Plaats Korsarzy 34, 70-953 Szczecin, Polen
Opdrachtgever Opera na Zamku w Szczecinie, Szczecin, Polen
Architect MXL4, Szczecin, Polen
Uitvoerend schildersbedrijf Konsart Sp. z o.o., Szczecin, Polen / P.B. CALBUD Sp. z o.o., Szczecin, Polen
Szczecin is uit de as verrezen als een feniks. Na de oorlog werd de stad razendsnel weer opgebouwd. Maar hier gebeurde dat niet met behoud van historische waarde, zoals in veel andere Europese steden, maar in een socialistische bouwstijl – dus vooral modern en gericht op autoverkeer.
Hoewel de weinige overgebleven karakteristieke gebouwen van de stad aan de Oder wel uiterlijk zijn gereconstrueerd, blijft de stedenbouwkundige context tot op de dag van vandaag een doorn in het oog. Zo staat de middeleeuwse dom, een oorspronkelijk bakstenen gebouw, tegenwoordig triest ingekapseld tussen moderne systeembouw. Het gebied heeft een voorstedelijk karakter, maar dan met een iets te grote kerk.
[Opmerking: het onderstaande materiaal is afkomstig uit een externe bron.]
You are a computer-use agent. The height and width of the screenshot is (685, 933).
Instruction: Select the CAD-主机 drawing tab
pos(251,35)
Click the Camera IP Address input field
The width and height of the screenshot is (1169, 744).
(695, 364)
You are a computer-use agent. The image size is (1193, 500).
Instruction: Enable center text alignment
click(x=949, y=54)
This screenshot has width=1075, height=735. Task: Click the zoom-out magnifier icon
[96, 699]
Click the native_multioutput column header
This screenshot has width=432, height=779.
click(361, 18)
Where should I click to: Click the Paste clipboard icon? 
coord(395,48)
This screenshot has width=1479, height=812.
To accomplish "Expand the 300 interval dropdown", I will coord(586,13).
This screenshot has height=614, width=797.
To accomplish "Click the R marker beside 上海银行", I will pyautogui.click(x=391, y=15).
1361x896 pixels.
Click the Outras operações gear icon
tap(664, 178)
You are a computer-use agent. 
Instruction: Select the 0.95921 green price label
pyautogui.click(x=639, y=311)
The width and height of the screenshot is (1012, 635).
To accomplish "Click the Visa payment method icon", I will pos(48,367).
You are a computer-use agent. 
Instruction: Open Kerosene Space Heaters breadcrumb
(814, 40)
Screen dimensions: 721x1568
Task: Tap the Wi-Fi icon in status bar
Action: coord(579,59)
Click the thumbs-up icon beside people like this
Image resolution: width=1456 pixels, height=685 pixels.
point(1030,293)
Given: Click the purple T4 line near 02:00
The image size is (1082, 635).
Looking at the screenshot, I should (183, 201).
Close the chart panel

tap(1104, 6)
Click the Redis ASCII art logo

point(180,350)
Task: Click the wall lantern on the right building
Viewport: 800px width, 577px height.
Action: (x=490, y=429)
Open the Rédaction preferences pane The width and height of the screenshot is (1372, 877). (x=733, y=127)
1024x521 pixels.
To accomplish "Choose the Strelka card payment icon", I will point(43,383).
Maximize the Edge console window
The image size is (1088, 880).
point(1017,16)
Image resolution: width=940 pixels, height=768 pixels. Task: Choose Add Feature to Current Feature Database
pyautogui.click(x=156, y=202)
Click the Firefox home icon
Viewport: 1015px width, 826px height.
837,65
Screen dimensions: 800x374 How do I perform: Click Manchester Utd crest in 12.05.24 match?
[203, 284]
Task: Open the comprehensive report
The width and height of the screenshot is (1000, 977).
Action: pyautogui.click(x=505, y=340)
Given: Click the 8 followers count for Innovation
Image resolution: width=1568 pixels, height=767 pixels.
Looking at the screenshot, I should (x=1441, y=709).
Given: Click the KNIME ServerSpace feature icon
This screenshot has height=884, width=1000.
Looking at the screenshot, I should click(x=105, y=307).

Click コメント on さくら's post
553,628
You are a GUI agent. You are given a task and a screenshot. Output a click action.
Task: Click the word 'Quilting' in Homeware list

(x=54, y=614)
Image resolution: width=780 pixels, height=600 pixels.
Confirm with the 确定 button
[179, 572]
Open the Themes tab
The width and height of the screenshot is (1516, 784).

Tegen deze achtergrond won het Szczecinse architectenbureau MXL4 in 2009 de mededinging naar de sanering en hernieuwde vormgeving van het bestaande operagebouw. Architect Tomasz Maksymiuk en zijn medewerkers analyseerden eerst de bestaande bouw. Het kantoor ontwikkelde vervolgens een concept dat de historische overblijfselen niet reconstruerend aanvult, maar de relicten ensceneert en deze laat contrasteren met zichtbaar nieuwe elementen. Zo stuitte men in het souterrain op grote brokken natuursteen, waarmee de metersdikke muren van de fundamenten waren gevuld. De mooiste van deze rivierkeien gaven de architecten een rol als element in de nieuw gemaakte muurdoorbraken, waar ze nu door wit gepleisterde muren heen steken. In de hal en foyers lieten de architecten bewust dagkanten en afgeronde, deels scheef lijkende muren in het zicht. Dit vormt een contrast met de ingehangen trappen met moderne balustrades en ronde led-hanglampen die in willekeurige lichtkleuren kunnen branden. Het hart van het gebouw wordt gevormd door de grote operazaal voor 594 toeschouwers. De zitplaatsen bevinden zich op een glooiend getrapt parketgedeelte en een langgerekt balkon, waarvan de smalle flanken – uitsluitend met achter elkaar gerangschikte enkele stoelen – zich bijna tot op het podium uitstrekken. Met zijmuren van blootgelegd metselwerk herinnert de zaal op subtiele wijze aan gebouwen uit het industriële tijdperk.